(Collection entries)
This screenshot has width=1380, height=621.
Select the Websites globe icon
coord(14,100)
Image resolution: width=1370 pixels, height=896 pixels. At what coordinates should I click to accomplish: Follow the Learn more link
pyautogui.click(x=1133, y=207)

_EXERCISE GOAL_
Rewrite every one of the rows, substituting "earth" for "globe" and keeping everything else unchanged.

_EXERCISE OUTPUT_
This screenshot has width=1380, height=621.
Select the Websites earth icon
coord(14,100)
Image resolution: width=1370 pixels, height=896 pixels. At what coordinates should I click to accomplish: Follow the Learn more link
pyautogui.click(x=1133, y=207)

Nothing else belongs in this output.